TASK GOAL — Output, word for word, the lines of this listing that fall between the line with "You are a computer-use agent. Viewport: 1600px" and the line with "Click the scroll-to-top", counting both of those lines, and no others.

DATA FOR REVIEW —
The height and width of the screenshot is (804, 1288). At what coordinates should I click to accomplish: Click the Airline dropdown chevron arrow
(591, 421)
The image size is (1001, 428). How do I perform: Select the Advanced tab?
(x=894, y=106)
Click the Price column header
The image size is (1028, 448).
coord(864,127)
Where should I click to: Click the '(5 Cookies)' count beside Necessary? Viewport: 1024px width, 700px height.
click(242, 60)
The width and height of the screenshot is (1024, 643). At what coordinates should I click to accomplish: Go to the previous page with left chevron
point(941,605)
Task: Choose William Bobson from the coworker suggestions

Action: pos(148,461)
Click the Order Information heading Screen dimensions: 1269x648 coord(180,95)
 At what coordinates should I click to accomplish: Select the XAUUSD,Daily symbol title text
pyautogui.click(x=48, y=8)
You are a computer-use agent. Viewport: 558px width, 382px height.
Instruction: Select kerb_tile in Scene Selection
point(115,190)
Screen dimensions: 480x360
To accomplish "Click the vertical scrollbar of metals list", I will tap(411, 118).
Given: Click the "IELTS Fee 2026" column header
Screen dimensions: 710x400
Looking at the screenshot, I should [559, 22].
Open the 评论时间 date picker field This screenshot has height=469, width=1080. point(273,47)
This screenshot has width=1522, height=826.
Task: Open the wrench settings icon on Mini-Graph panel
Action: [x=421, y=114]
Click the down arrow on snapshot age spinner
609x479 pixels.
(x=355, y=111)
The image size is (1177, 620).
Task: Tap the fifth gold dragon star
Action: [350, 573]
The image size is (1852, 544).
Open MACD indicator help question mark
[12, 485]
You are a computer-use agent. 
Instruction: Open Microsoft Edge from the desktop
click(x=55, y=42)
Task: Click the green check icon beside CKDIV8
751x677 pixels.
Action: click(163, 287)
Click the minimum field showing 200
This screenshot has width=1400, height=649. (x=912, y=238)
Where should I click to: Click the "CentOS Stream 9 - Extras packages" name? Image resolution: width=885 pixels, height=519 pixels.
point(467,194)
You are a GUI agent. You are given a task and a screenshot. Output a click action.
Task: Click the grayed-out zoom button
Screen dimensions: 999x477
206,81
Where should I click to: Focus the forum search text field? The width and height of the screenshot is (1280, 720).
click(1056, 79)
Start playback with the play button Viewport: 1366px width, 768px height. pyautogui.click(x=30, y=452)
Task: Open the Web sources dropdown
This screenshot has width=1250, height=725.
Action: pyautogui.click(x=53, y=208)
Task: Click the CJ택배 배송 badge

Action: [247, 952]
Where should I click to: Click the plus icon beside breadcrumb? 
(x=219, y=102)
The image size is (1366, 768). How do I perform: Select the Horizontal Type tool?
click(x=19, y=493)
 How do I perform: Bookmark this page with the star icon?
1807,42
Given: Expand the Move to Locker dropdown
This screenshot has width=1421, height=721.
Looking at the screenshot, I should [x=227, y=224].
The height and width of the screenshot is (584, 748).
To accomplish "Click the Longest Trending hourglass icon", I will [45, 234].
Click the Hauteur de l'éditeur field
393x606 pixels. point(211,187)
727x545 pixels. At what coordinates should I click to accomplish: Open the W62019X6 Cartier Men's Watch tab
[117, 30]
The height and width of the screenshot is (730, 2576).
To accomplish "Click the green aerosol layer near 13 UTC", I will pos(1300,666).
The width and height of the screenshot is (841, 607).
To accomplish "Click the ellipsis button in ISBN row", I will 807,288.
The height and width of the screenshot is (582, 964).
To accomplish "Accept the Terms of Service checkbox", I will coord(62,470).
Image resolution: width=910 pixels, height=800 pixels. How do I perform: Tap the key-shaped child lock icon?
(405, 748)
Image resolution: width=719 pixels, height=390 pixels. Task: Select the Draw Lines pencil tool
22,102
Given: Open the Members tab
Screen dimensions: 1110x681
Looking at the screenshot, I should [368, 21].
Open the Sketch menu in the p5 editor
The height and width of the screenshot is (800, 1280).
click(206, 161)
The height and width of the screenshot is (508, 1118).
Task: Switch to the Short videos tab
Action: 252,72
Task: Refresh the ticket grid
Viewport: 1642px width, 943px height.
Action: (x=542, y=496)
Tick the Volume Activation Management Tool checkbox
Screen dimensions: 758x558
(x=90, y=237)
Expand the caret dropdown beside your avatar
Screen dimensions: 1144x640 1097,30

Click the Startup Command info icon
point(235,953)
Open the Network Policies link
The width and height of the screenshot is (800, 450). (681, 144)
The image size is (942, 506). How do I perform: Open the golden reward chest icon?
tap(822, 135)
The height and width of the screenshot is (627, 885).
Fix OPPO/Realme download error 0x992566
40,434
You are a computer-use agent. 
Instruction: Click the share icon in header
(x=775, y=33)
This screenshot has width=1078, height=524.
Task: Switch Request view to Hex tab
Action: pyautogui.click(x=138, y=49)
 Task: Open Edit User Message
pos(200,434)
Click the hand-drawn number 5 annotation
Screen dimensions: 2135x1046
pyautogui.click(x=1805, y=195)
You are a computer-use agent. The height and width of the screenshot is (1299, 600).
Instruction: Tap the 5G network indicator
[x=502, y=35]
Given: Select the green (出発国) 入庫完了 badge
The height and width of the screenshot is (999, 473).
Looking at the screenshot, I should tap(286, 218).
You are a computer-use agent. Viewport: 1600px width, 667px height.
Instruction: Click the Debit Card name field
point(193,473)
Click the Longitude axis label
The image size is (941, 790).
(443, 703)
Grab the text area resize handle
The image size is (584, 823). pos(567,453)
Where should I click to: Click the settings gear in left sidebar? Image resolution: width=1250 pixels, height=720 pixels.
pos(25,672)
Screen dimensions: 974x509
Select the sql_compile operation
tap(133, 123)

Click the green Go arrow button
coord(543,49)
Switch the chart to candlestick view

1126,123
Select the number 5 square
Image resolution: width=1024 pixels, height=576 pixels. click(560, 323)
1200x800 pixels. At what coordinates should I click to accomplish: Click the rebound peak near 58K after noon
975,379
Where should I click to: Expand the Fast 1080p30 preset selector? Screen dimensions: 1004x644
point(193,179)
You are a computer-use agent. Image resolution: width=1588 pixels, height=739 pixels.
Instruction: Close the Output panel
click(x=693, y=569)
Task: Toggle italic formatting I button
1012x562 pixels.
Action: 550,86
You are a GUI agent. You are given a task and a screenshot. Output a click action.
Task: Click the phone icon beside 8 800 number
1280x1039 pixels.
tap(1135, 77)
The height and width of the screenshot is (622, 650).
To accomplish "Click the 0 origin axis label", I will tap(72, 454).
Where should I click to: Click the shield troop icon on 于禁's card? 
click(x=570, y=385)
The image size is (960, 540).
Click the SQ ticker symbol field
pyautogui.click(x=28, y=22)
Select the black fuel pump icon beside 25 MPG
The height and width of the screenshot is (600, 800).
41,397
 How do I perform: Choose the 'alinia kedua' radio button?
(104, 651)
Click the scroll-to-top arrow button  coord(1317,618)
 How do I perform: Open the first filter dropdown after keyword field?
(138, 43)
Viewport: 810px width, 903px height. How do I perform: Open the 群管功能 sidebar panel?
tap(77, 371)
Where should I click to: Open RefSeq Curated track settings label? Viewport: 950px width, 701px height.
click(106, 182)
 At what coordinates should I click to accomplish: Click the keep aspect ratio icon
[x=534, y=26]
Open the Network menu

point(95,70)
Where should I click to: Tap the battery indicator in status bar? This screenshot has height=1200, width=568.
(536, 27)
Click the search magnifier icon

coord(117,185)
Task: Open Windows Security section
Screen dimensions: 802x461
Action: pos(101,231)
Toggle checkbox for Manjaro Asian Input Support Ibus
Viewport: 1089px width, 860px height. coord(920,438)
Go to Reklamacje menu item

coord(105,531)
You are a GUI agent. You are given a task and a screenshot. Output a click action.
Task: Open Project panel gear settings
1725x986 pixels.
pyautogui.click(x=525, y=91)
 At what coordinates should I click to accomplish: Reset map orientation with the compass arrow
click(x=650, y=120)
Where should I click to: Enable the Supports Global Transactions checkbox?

OUTPUT FOR THIS EXERCISE —
You are a computer-use agent. Viewport: 1600px width, 667px height.
Instruction: Click the Debit Card name field
point(193,473)
Click the Longitude axis label
The image size is (941, 790).
(443, 703)
Grab the text area resize handle
The image size is (584, 823). pos(567,453)
Where should I click to: Click the settings gear in left sidebar? Image resolution: width=1250 pixels, height=720 pixels.
pos(25,672)
Screen dimensions: 974x509
Select the sql_compile operation
tap(133, 123)

Click the green Go arrow button
coord(543,49)
Switch the chart to candlestick view

1126,123
Select the number 5 square
Image resolution: width=1024 pixels, height=576 pixels. click(560, 323)
1200x800 pixels. At what coordinates should I click to accomplish: Click the rebound peak near 58K after noon
975,379
Where should I click to: Expand the Fast 1080p30 preset selector? Screen dimensions: 1004x644
point(193,179)
You are a computer-use agent. Image resolution: width=1588 pixels, height=739 pixels.
Instruction: Close the Output panel
click(x=693, y=569)
Task: Toggle italic formatting I button
1012x562 pixels.
Action: 550,86
You are a GUI agent. You are given a task and a screenshot. Output a click action.
Task: Click the phone icon beside 8 800 number
1280x1039 pixels.
tap(1135, 77)
The height and width of the screenshot is (622, 650).
To accomplish "Click the 0 origin axis label", I will tap(72, 454).
Where should I click to: Click the shield troop icon on 于禁's card? 
click(x=570, y=385)
The image size is (960, 540).
Click the SQ ticker symbol field
pyautogui.click(x=28, y=22)
Select the black fuel pump icon beside 25 MPG
The height and width of the screenshot is (600, 800).
41,397
 How do I perform: Choose the 'alinia kedua' radio button?
(104, 651)
Click the scroll-to-top arrow button  coord(1317,618)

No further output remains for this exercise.